=== AIM OF THE TASK ===
Give back all the data exactly as it was written.

=== DATASET RECORDS ===
--- --- ---
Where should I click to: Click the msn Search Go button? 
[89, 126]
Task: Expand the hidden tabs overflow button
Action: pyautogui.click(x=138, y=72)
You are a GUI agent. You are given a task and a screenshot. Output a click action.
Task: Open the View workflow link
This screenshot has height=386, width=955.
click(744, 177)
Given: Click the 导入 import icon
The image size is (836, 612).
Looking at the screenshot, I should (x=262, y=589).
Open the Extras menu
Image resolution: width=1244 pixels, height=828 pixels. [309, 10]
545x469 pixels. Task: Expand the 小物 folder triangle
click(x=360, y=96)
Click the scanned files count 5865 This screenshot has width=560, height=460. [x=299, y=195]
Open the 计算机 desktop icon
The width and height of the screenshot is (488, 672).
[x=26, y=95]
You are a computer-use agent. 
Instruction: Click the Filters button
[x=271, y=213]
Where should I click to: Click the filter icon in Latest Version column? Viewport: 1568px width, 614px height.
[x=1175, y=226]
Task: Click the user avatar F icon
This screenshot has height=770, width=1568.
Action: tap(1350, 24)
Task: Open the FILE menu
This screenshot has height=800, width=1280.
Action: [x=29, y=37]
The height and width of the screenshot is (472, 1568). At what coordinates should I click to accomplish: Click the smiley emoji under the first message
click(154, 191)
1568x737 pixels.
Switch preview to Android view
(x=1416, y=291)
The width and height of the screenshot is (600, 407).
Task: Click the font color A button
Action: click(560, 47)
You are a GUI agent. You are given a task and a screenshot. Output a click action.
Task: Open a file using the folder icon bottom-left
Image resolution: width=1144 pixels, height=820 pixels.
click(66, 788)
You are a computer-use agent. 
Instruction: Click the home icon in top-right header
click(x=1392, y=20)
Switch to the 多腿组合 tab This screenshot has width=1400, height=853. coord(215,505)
--- --- ---
=== EXERCISE ANSWER ===
Where should I click to: Click the msn Search Go button? 
[89, 126]
Task: Expand the hidden tabs overflow button
Action: pyautogui.click(x=138, y=72)
You are a GUI agent. You are given a task and a screenshot. Output a click action.
Task: Open the View workflow link
This screenshot has height=386, width=955.
click(744, 177)
Given: Click the 导入 import icon
The image size is (836, 612).
Looking at the screenshot, I should (x=262, y=589).
Open the Extras menu
Image resolution: width=1244 pixels, height=828 pixels. [309, 10]
545x469 pixels. Task: Expand the 小物 folder triangle
click(x=360, y=96)
Click the scanned files count 5865 This screenshot has width=560, height=460. [x=299, y=195]
Open the 计算机 desktop icon
The width and height of the screenshot is (488, 672).
[x=26, y=95]
You are a computer-use agent. 
Instruction: Click the Filters button
[x=271, y=213]
Where should I click to: Click the filter icon in Latest Version column? Viewport: 1568px width, 614px height.
[x=1175, y=226]
Task: Click the user avatar F icon
This screenshot has height=770, width=1568.
Action: tap(1350, 24)
Task: Open the FILE menu
This screenshot has height=800, width=1280.
Action: [x=29, y=37]
The height and width of the screenshot is (472, 1568). At what coordinates should I click to accomplish: Click the smiley emoji under the first message
click(154, 191)
1568x737 pixels.
Switch preview to Android view
(x=1416, y=291)
The width and height of the screenshot is (600, 407).
Task: Click the font color A button
Action: click(560, 47)
You are a GUI agent. You are given a task and a screenshot. Output a click action.
Task: Open a file using the folder icon bottom-left
Image resolution: width=1144 pixels, height=820 pixels.
click(66, 788)
You are a computer-use agent. 
Instruction: Click the home icon in top-right header
click(x=1392, y=20)
Switch to the 多腿组合 tab This screenshot has width=1400, height=853. coord(215,505)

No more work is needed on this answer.